Become a Scuba Hero – One dive at a time

Become a Scuba Hero - One dive at a time

Let’s be a hero! Okay, let’s be a hero minus the tight-fitting costume.

Most likely you have seen videos circulating on the internet showing how several marine species, entangled with fishing nets or hooks, are saved by brave divers that spotted the troubled animal, or the troubled animal spotted the diver and surprisingly sort of asked for help.

Scuba diver hero!

One of the most remarkable videos is the bottlenose dolphin with a fishing thread entangled in his fin, the astonishing creature approaches a diver who realizes the problem and cuts free the dolphin. There are many other videos of scuba divers liberating whale sharkshumpback whales, and fish like this difficult-to-handle pufferfish.

Looking at these videos we imagine ourselves on the other side of the lens. The little hero-diver inside us wakes up and wants to save one of these beautiful creatures!

But before we all jump into the water looking for something aquatic to save. The fact is that even given the sadly growing number of marine life affected by nets and debris, very rarely scuba divers will be involved in these situations (I know, disappointingly, the vast majority of marine creatures don’t need us untangling them at all).

In fact a diver doesn’t want to encounter a hurt animal, in the cases showed on the video there is a happy ending, but it is extremely dangerous to approach a wild creature, leave alone a wounded one (shockingly, cuteness and razor sharp teeth go together quite often!).

Ian Scott

How to save the ocean

As a diver every time you dive you love the colorful coral reefs, the beautiful schools of fish and how small a whale shark makes you feel.
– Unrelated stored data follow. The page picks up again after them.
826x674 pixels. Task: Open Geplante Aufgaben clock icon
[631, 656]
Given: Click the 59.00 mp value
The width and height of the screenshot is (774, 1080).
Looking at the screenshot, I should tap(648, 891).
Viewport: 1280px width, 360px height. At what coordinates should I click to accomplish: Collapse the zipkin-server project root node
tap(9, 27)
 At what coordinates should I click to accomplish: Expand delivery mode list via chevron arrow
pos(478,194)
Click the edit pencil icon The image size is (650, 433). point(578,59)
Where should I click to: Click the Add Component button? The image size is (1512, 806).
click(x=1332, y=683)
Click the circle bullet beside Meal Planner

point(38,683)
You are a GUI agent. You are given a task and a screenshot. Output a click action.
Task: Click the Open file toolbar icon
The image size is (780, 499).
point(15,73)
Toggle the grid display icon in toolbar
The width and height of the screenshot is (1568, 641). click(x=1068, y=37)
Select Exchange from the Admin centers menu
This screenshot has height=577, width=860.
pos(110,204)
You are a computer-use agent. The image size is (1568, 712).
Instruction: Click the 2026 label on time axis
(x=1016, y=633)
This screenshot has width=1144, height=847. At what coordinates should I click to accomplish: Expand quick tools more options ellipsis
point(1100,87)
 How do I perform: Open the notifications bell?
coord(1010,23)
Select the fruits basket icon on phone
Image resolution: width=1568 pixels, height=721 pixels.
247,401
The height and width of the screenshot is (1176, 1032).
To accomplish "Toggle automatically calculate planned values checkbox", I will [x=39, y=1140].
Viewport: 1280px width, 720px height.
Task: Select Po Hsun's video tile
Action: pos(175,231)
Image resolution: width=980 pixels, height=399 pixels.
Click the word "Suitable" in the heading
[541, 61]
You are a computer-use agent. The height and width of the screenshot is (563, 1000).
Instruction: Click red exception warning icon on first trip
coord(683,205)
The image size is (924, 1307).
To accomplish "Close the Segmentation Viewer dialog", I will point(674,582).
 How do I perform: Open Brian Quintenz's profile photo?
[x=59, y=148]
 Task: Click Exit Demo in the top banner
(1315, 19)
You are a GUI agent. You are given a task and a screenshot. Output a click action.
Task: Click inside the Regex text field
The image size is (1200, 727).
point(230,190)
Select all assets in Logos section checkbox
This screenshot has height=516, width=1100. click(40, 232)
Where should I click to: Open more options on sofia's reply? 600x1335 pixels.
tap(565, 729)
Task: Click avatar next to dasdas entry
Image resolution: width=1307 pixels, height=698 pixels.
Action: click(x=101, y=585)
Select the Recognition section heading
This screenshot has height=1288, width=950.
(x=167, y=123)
And you don’t want them to disappear because diving to see sand is not that much fun.

Now, how can you save the ocean and all that beautiful marine life divers are in love with? Saving the marine world while diving can come in two ways:

  1. What you can do every time you dive:  Every time you dive you can make a difference by not harming the delicate aquatic organisms, read more on how to minimize your impact diving on a coral reef.
  2. Plan your diving days as biodiversity conservation opportunities: As a scuba diver you have skills than most of the people don’t: you can stay for long periods of time underwater, furthermore you even like it!!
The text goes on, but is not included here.